Records for the task START

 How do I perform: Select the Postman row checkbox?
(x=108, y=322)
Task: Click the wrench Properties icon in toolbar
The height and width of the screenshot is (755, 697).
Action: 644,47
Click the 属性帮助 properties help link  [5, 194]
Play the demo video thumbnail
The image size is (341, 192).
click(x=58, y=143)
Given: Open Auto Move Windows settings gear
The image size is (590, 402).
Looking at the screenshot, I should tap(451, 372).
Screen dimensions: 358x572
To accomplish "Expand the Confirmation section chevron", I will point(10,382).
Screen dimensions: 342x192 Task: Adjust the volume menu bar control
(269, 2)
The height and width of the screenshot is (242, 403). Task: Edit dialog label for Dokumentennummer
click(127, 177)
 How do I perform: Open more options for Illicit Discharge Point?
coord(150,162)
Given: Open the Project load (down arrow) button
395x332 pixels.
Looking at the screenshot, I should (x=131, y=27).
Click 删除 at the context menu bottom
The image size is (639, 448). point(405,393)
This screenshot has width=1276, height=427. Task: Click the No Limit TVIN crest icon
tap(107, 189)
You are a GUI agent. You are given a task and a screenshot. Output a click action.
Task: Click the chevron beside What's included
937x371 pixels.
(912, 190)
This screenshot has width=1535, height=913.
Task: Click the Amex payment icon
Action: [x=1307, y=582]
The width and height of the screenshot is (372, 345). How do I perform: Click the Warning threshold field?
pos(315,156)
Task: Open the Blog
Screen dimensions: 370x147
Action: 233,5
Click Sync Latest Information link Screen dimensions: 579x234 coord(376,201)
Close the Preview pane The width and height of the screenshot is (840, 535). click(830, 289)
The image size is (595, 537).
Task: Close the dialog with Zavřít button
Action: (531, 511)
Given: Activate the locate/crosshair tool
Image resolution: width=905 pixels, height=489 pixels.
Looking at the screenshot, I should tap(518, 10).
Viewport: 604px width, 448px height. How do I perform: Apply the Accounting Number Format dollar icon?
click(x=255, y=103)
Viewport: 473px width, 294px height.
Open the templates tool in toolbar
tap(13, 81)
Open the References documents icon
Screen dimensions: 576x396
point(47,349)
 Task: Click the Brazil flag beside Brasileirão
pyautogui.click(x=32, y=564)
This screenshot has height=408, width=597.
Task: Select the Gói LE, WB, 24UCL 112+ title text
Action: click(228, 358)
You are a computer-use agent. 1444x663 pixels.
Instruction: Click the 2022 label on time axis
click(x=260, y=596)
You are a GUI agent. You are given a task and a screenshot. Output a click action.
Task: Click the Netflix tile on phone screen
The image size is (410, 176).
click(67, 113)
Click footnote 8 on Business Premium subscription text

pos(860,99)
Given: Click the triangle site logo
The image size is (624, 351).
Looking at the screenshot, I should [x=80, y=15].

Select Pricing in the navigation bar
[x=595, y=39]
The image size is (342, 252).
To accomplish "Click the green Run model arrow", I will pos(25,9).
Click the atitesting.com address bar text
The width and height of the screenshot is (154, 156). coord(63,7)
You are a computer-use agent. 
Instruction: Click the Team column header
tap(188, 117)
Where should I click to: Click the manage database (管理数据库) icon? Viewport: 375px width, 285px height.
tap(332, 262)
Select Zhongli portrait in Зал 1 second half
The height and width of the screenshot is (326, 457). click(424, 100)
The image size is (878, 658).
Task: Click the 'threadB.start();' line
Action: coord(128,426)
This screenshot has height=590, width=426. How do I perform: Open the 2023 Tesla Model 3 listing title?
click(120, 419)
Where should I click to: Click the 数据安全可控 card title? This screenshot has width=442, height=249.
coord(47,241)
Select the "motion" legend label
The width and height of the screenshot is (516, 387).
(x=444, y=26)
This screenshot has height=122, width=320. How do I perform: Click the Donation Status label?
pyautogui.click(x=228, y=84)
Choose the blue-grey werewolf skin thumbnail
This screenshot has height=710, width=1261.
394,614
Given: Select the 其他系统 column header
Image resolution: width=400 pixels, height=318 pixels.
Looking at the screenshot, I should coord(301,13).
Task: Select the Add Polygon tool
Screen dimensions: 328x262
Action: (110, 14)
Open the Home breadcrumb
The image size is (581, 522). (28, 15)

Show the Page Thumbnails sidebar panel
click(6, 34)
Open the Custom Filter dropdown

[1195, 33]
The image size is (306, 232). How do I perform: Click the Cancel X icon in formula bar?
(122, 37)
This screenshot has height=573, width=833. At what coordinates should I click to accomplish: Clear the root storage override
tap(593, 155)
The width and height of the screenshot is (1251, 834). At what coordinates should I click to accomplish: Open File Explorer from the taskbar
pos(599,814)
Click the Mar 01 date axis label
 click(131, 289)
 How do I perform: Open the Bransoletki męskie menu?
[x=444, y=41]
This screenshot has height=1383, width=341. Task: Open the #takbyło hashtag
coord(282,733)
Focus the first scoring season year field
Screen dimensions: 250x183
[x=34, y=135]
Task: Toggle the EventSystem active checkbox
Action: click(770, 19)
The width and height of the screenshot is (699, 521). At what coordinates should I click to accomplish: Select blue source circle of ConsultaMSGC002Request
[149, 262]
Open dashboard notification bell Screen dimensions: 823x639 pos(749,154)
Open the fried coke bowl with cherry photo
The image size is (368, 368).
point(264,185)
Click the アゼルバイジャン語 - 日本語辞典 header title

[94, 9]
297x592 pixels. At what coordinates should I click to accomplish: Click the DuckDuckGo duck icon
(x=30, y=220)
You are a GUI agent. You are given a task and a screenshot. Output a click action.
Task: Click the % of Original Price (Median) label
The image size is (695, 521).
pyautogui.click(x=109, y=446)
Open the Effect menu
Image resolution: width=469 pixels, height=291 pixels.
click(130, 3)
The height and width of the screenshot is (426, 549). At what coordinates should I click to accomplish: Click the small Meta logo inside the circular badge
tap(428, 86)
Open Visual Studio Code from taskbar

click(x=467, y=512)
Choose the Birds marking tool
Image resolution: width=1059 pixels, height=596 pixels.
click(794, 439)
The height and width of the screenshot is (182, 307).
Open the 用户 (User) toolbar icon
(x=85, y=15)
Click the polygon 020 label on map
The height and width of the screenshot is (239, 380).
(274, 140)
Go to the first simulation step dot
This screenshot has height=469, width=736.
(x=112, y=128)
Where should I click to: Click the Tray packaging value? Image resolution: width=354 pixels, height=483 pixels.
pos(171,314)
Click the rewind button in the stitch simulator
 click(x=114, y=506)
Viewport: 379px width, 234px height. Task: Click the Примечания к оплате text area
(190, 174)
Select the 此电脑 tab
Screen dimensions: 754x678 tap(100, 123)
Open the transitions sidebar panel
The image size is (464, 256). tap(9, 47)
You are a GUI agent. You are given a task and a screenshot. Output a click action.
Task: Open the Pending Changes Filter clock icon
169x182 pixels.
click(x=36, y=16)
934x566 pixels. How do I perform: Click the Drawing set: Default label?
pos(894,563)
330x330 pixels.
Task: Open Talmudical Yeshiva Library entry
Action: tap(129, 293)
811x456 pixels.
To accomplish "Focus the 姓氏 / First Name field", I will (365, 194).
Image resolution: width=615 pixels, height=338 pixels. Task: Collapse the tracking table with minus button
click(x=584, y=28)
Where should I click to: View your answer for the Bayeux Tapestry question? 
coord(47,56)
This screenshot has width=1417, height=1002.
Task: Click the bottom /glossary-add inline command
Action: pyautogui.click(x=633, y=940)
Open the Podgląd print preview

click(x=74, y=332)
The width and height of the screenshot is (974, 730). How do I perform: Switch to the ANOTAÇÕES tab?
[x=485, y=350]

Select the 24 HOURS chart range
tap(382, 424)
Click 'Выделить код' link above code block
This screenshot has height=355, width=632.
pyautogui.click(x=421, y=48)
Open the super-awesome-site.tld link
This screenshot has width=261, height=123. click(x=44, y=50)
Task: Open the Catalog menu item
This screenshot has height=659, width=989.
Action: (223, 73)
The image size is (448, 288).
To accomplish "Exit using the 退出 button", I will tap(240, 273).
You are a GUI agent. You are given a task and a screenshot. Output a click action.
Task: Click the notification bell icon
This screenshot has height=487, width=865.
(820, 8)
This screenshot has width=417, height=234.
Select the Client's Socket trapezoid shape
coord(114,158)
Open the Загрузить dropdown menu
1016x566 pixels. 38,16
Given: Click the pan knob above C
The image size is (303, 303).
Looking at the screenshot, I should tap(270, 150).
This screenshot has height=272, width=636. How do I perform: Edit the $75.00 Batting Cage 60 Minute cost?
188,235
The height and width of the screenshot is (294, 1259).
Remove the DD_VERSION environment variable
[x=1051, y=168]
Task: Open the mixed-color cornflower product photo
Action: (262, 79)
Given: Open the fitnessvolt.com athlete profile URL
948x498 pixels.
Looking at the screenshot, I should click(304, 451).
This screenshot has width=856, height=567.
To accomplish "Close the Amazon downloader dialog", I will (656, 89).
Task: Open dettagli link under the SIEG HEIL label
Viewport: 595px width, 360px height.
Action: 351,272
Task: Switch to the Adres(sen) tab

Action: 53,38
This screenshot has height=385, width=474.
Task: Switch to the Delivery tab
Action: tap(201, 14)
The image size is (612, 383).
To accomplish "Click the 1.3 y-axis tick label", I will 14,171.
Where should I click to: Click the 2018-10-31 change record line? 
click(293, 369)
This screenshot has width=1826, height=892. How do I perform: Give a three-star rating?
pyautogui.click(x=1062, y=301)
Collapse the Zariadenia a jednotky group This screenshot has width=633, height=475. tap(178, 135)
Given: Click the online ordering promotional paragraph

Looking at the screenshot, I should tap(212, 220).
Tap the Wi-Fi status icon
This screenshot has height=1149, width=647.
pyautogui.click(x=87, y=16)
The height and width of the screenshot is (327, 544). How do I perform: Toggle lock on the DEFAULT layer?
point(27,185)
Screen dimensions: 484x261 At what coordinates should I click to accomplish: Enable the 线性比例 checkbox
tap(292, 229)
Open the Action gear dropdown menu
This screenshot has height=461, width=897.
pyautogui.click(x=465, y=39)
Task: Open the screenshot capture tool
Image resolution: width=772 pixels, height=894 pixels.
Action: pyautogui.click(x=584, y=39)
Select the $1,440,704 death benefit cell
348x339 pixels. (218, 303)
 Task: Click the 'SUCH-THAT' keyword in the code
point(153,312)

Records for the task END

Search the entries above for the word "notification", and copy every line where it occurs.

### The completed task
Open dashboard notification bell Screen dimensions: 823x639 pos(749,154)
Task: Click the notification bell icon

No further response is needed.